• _Activity_
Lay out the lines from the line with "You are a GUI" up to and including the line with "The width and" as a numbered list, leaving out any blank lines.

• _Stored data_
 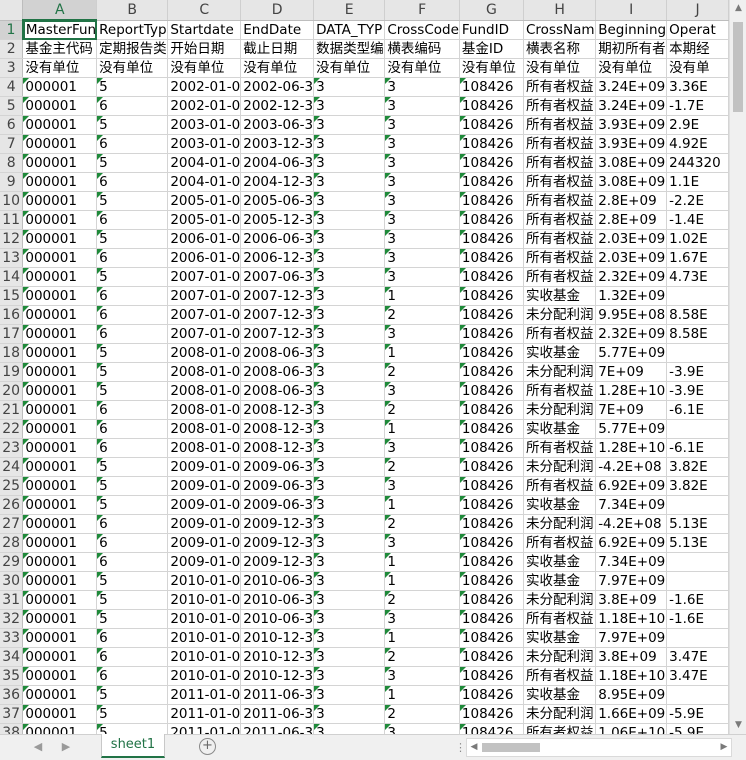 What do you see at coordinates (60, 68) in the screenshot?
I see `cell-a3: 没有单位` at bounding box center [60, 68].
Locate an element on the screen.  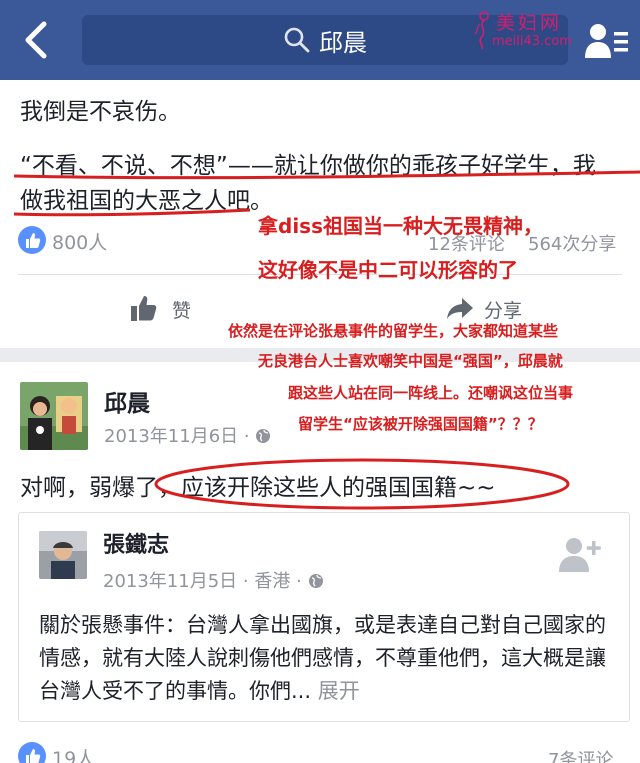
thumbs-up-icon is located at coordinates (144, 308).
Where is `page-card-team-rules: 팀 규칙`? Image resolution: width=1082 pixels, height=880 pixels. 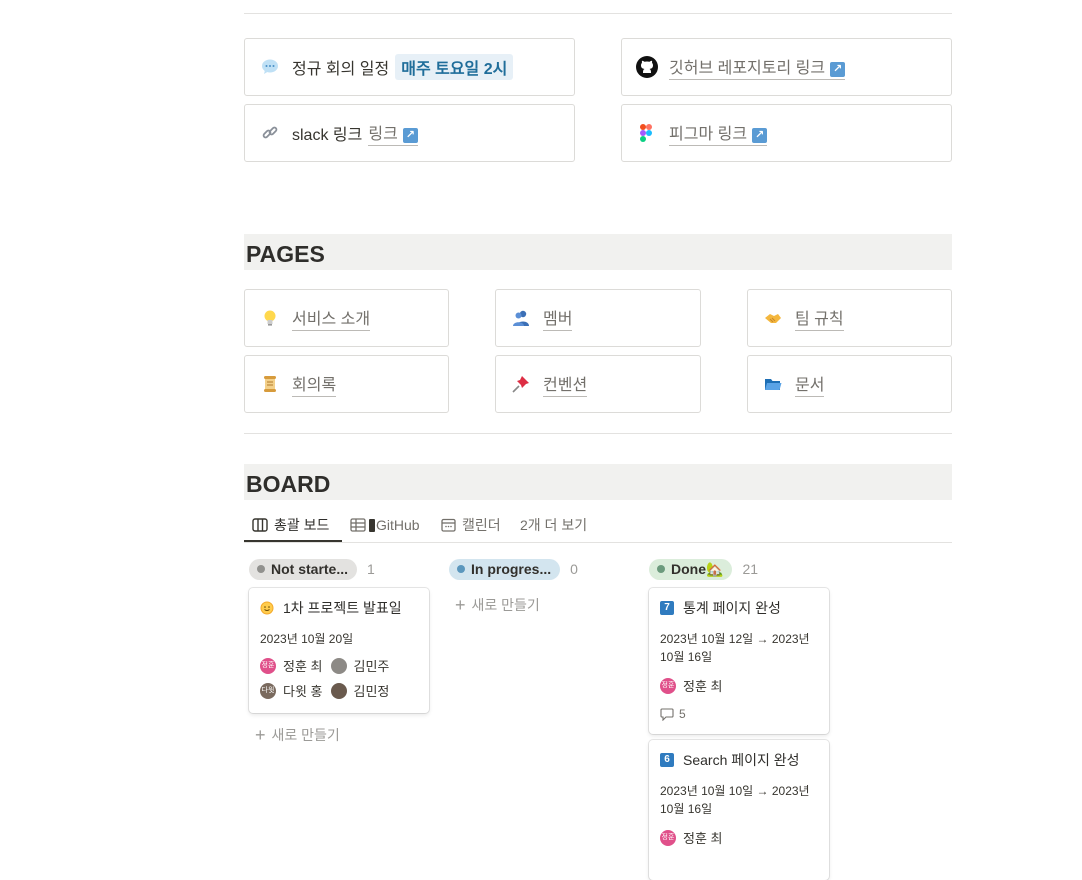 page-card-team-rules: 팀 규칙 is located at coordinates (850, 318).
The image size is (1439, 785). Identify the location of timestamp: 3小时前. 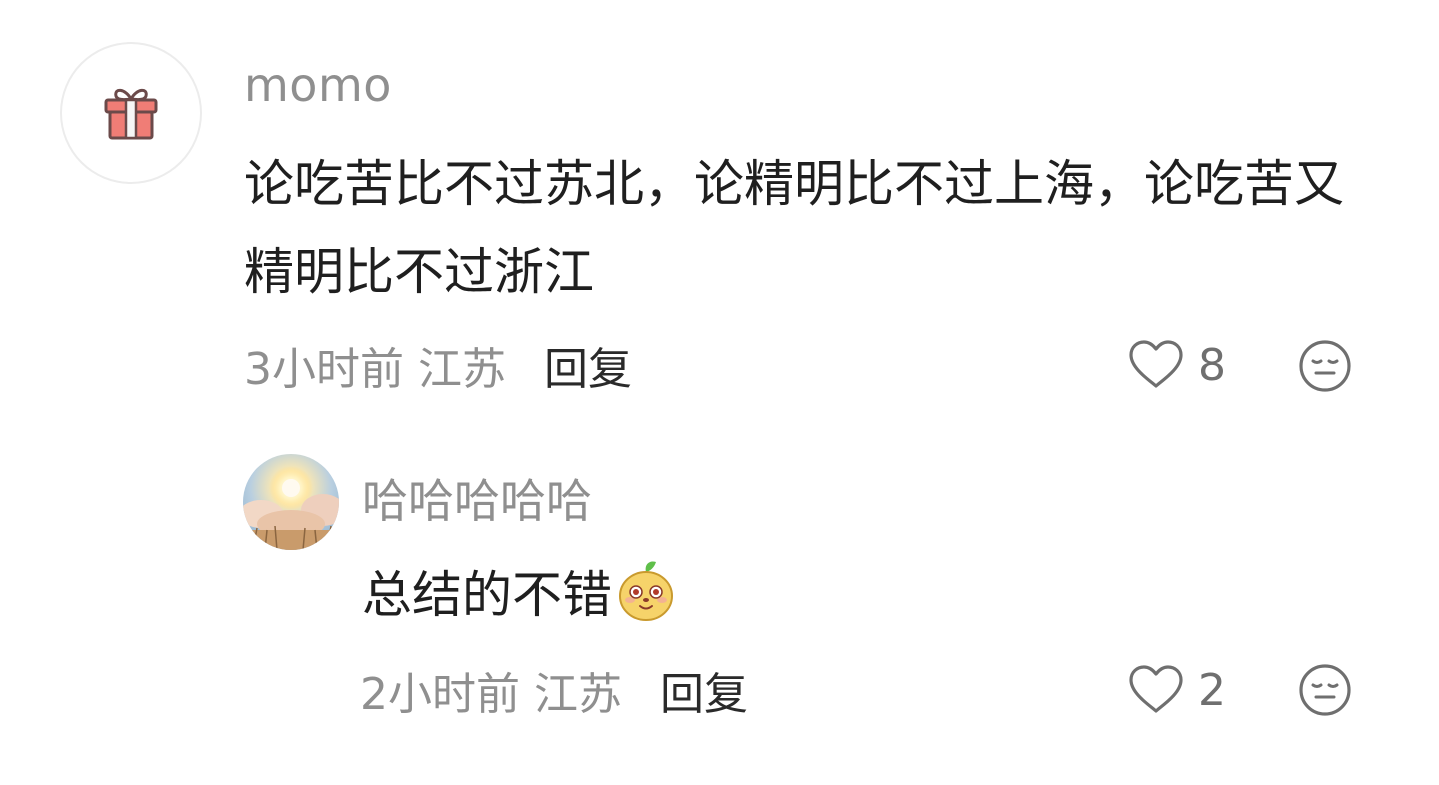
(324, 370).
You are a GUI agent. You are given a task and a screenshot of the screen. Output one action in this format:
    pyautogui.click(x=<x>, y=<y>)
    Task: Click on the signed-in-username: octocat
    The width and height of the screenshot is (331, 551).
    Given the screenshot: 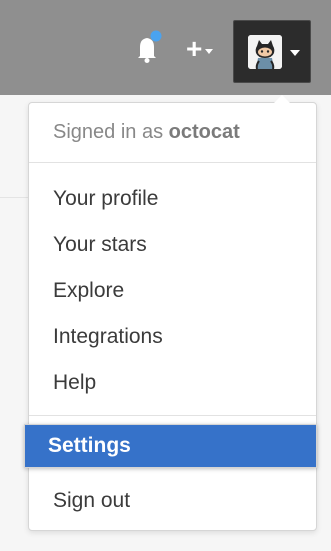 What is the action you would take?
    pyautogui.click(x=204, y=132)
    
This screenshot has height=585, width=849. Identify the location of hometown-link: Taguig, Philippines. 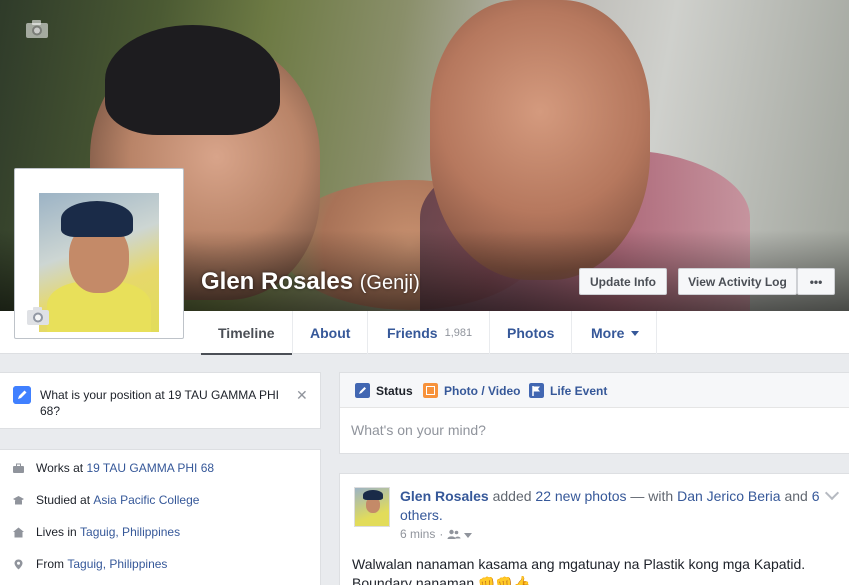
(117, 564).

==

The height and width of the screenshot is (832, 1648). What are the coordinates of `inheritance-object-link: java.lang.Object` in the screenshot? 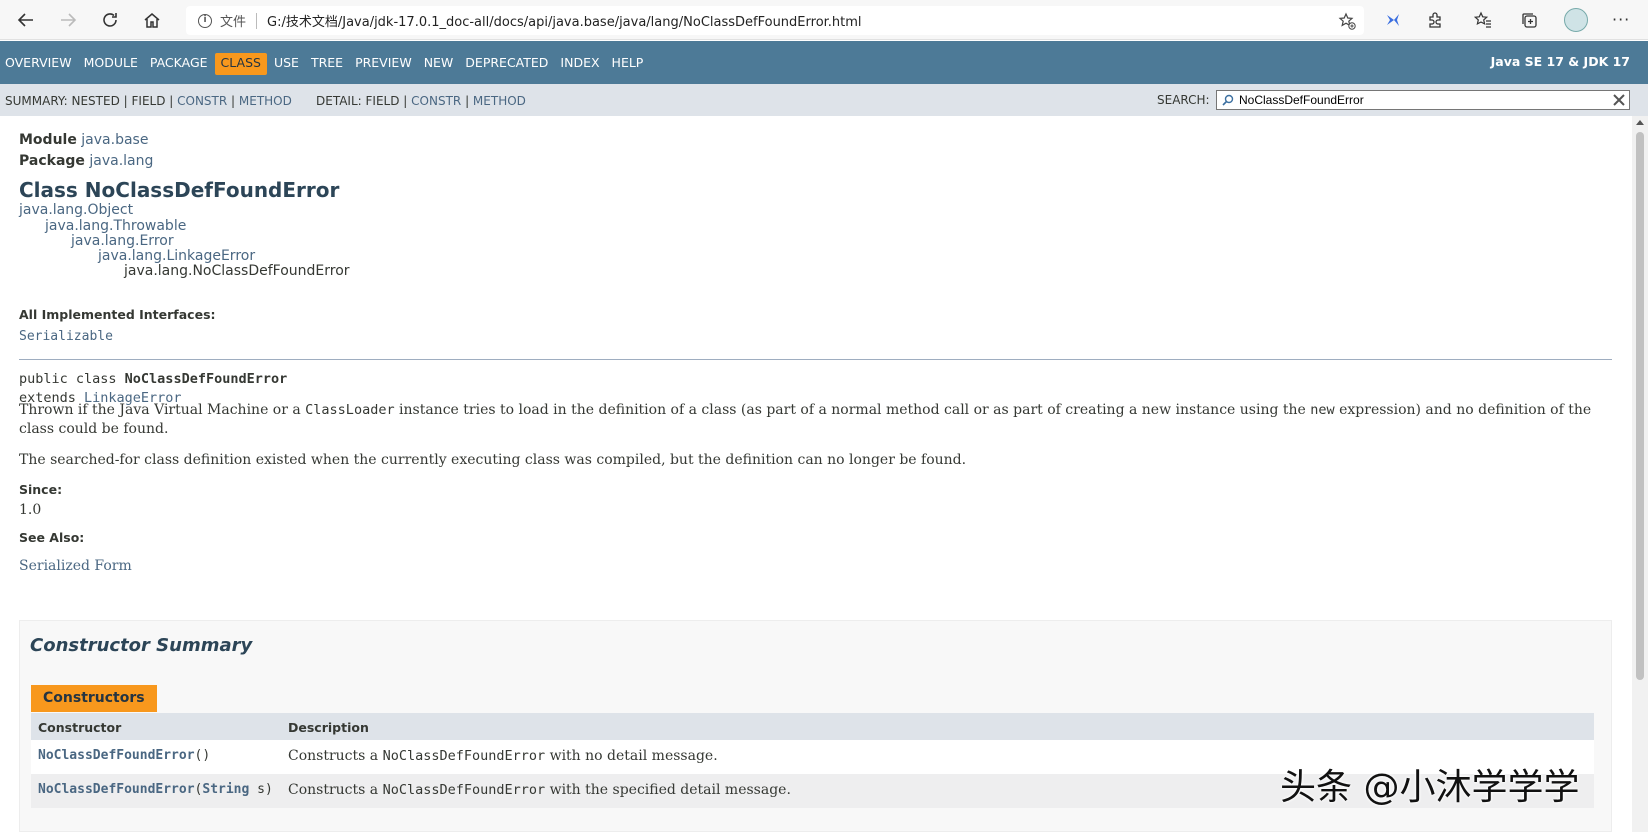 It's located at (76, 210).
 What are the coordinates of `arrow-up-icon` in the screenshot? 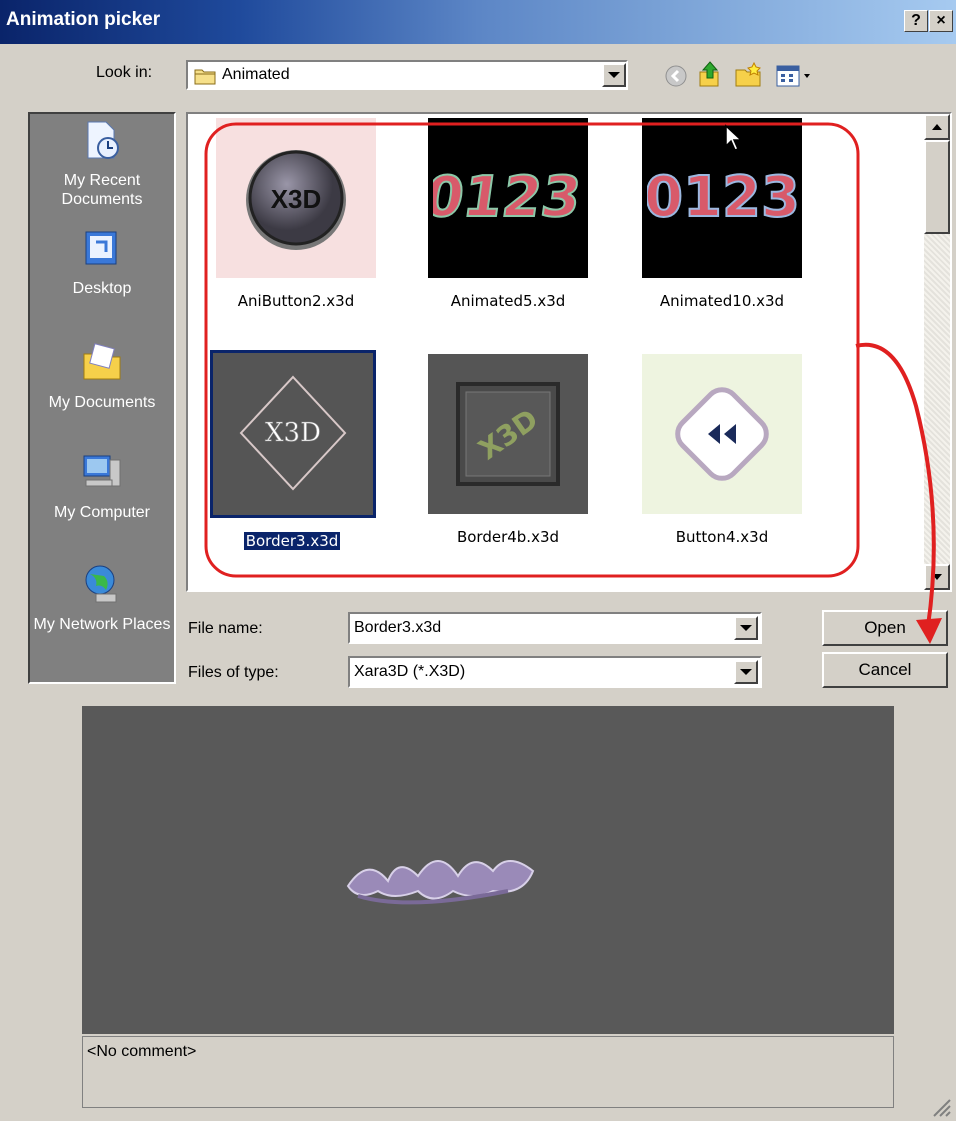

• _Output for this task_
1. You are a GUI agent. You are given a task and a screenshot of the screen. Output one action in this format:
2.     pyautogui.click(x=<x>, y=<y>)
3.     Task: Click on the signed-in-username: octocat
4.     The width and height of the screenshot is (331, 551).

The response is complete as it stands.